| Instructions for the task |
Would you retype every entry that follows without altering a word?

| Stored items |
====
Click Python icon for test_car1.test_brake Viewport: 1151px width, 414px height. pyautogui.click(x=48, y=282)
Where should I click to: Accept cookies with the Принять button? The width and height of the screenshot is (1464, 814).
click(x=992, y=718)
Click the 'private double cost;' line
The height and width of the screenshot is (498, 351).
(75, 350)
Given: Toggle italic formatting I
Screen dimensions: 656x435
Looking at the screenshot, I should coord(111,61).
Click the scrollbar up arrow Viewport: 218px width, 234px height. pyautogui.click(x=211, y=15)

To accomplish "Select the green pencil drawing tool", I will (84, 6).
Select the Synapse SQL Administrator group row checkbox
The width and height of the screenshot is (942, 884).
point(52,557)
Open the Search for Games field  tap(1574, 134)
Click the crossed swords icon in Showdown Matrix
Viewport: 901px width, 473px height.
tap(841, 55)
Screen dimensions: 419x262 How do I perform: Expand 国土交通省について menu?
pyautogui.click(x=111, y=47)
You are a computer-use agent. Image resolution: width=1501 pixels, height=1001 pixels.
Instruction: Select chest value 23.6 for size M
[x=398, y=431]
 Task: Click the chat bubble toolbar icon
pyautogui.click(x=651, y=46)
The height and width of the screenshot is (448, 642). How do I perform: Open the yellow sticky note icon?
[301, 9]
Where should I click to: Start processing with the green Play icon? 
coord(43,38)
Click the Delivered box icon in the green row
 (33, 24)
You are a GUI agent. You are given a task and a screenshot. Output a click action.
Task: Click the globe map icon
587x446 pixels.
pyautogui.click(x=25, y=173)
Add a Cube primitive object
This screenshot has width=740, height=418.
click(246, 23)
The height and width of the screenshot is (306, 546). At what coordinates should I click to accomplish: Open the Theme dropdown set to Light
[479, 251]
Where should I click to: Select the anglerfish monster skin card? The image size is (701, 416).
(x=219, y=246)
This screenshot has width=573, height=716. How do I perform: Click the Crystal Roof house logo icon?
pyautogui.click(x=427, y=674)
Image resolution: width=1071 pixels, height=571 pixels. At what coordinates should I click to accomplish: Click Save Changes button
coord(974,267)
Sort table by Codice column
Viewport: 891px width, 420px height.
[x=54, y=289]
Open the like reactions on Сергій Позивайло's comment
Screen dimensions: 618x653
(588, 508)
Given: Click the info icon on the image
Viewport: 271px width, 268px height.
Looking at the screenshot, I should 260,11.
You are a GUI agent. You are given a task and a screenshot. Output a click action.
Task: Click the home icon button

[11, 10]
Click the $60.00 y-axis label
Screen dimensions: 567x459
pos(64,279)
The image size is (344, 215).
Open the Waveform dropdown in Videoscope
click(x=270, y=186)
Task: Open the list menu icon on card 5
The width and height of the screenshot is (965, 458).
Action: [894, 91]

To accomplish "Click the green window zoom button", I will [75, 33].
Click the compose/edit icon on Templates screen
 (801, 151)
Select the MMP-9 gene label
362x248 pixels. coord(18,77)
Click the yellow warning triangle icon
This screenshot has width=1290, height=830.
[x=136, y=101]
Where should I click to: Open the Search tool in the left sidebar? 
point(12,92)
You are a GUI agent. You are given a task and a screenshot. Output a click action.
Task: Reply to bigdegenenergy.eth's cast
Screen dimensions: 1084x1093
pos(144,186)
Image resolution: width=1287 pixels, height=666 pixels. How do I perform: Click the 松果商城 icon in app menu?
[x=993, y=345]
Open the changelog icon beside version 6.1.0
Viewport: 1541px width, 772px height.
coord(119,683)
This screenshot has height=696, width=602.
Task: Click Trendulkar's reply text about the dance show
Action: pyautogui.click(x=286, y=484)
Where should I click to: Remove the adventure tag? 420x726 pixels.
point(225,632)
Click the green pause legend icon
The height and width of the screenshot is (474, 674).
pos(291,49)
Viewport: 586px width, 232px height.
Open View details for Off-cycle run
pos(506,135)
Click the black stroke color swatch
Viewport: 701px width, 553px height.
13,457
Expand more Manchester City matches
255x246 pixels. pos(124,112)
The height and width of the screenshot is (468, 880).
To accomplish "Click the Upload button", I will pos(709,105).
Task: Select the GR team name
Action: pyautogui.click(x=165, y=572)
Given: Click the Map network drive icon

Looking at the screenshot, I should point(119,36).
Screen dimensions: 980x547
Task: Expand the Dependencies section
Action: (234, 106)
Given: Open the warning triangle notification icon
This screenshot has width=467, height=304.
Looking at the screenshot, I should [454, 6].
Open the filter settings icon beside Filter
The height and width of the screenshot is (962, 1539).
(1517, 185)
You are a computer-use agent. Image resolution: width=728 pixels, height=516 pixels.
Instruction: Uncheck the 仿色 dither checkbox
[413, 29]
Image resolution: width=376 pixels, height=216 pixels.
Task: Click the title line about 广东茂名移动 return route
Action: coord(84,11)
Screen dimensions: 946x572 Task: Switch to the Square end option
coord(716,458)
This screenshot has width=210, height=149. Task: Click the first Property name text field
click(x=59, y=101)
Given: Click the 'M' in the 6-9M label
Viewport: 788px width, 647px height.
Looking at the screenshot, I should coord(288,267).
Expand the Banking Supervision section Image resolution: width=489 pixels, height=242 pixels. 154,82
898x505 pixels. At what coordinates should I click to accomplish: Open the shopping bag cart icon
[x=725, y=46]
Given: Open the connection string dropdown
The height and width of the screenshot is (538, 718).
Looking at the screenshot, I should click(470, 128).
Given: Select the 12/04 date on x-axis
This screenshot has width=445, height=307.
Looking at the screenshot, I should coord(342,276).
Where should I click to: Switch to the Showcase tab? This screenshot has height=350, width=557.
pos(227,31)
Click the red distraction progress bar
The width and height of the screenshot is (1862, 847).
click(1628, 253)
====
| Task output |
Click Python icon for test_car1.test_brake Viewport: 1151px width, 414px height. pyautogui.click(x=48, y=282)
Where should I click to: Accept cookies with the Принять button? The width and height of the screenshot is (1464, 814).
click(x=992, y=718)
Click the 'private double cost;' line
The height and width of the screenshot is (498, 351).
(75, 350)
Given: Toggle italic formatting I
Screen dimensions: 656x435
Looking at the screenshot, I should coord(111,61).
Click the scrollbar up arrow Viewport: 218px width, 234px height. pyautogui.click(x=211, y=15)

To accomplish "Select the green pencil drawing tool", I will (84, 6).
Select the Synapse SQL Administrator group row checkbox
The width and height of the screenshot is (942, 884).
point(52,557)
Open the Search for Games field  tap(1574, 134)
Click the crossed swords icon in Showdown Matrix
Viewport: 901px width, 473px height.
tap(841, 55)
Screen dimensions: 419x262 How do I perform: Expand 国土交通省について menu?
pyautogui.click(x=111, y=47)
You are a computer-use agent. Image resolution: width=1501 pixels, height=1001 pixels.
Instruction: Select chest value 23.6 for size M
[x=398, y=431]
 Task: Click the chat bubble toolbar icon
pyautogui.click(x=651, y=46)
The height and width of the screenshot is (448, 642). How do I perform: Open the yellow sticky note icon?
[301, 9]
Where should I click to: Start processing with the green Play icon? 
coord(43,38)
Click the Delivered box icon in the green row
 (33, 24)
You are a GUI agent. You are given a task and a screenshot. Output a click action.
Task: Click the globe map icon
587x446 pixels.
pyautogui.click(x=25, y=173)
Add a Cube primitive object
This screenshot has width=740, height=418.
click(246, 23)
The height and width of the screenshot is (306, 546). At what coordinates should I click to accomplish: Open the Theme dropdown set to Light
[479, 251]
Where should I click to: Select the anglerfish monster skin card? The image size is (701, 416).
(x=219, y=246)
This screenshot has width=573, height=716. How do I perform: Click the Crystal Roof house logo icon?
pyautogui.click(x=427, y=674)
Image resolution: width=1071 pixels, height=571 pixels. At what coordinates should I click to accomplish: Click Save Changes button
coord(974,267)
Sort table by Codice column
Viewport: 891px width, 420px height.
[x=54, y=289]
Open the like reactions on Сергій Позивайло's comment
Screen dimensions: 618x653
(588, 508)
Given: Click the info icon on the image
Viewport: 271px width, 268px height.
Looking at the screenshot, I should 260,11.
You are a GUI agent. You are given a task and a screenshot. Output a click action.
Task: Click the home icon button

[11, 10]
Click the $60.00 y-axis label
Screen dimensions: 567x459
pos(64,279)
The image size is (344, 215).
Open the Waveform dropdown in Videoscope
click(x=270, y=186)
Task: Open the list menu icon on card 5
The width and height of the screenshot is (965, 458).
Action: [894, 91]

To accomplish "Click the green window zoom button", I will [75, 33].
Click the compose/edit icon on Templates screen
 (801, 151)
Select the MMP-9 gene label
362x248 pixels. coord(18,77)
Click the yellow warning triangle icon
This screenshot has width=1290, height=830.
[x=136, y=101]
Where should I click to: Open the Search tool in the left sidebar? 
point(12,92)
You are a GUI agent. You are given a task and a screenshot. Output a click action.
Task: Reply to bigdegenenergy.eth's cast
Screen dimensions: 1084x1093
pos(144,186)
Image resolution: width=1287 pixels, height=666 pixels. How do I perform: Click the 松果商城 icon in app menu?
[x=993, y=345]
Open the changelog icon beside version 6.1.0
Viewport: 1541px width, 772px height.
coord(119,683)
This screenshot has height=696, width=602.
Task: Click Trendulkar's reply text about the dance show
Action: pyautogui.click(x=286, y=484)
Where should I click to: Remove the adventure tag? 420x726 pixels.
point(225,632)
Click the green pause legend icon
The height and width of the screenshot is (474, 674).
pos(291,49)
Viewport: 586px width, 232px height.
Open View details for Off-cycle run
pos(506,135)
Click the black stroke color swatch
Viewport: 701px width, 553px height.
13,457
Expand more Manchester City matches
255x246 pixels. pos(124,112)
The height and width of the screenshot is (468, 880).
To accomplish "Click the Upload button", I will pos(709,105).
Task: Select the GR team name
Action: pyautogui.click(x=165, y=572)
Given: Click the Map network drive icon

Looking at the screenshot, I should point(119,36).
Screen dimensions: 980x547
Task: Expand the Dependencies section
Action: (234, 106)
Given: Open the warning triangle notification icon
This screenshot has width=467, height=304.
Looking at the screenshot, I should [454, 6].
Open the filter settings icon beside Filter
The height and width of the screenshot is (962, 1539).
(1517, 185)
You are a computer-use agent. Image resolution: width=728 pixels, height=516 pixels.
Instruction: Uncheck the 仿色 dither checkbox
[413, 29]
Image resolution: width=376 pixels, height=216 pixels.
Task: Click the title line about 广东茂名移动 return route
Action: coord(84,11)
Screen dimensions: 946x572 Task: Switch to the Square end option
coord(716,458)
This screenshot has width=210, height=149. Task: Click the first Property name text field
click(x=59, y=101)
Given: Click the 'M' in the 6-9M label
Viewport: 788px width, 647px height.
Looking at the screenshot, I should coord(288,267).
Expand the Banking Supervision section Image resolution: width=489 pixels, height=242 pixels. 154,82
898x505 pixels. At what coordinates should I click to accomplish: Open the shopping bag cart icon
[x=725, y=46]
Given: Open the connection string dropdown
The height and width of the screenshot is (538, 718).
Looking at the screenshot, I should click(470, 128).
Given: Select the 12/04 date on x-axis
This screenshot has width=445, height=307.
Looking at the screenshot, I should coord(342,276).
Where should I click to: Switch to the Showcase tab? This screenshot has height=350, width=557.
pos(227,31)
Click the red distraction progress bar
The width and height of the screenshot is (1862, 847).
click(1628, 253)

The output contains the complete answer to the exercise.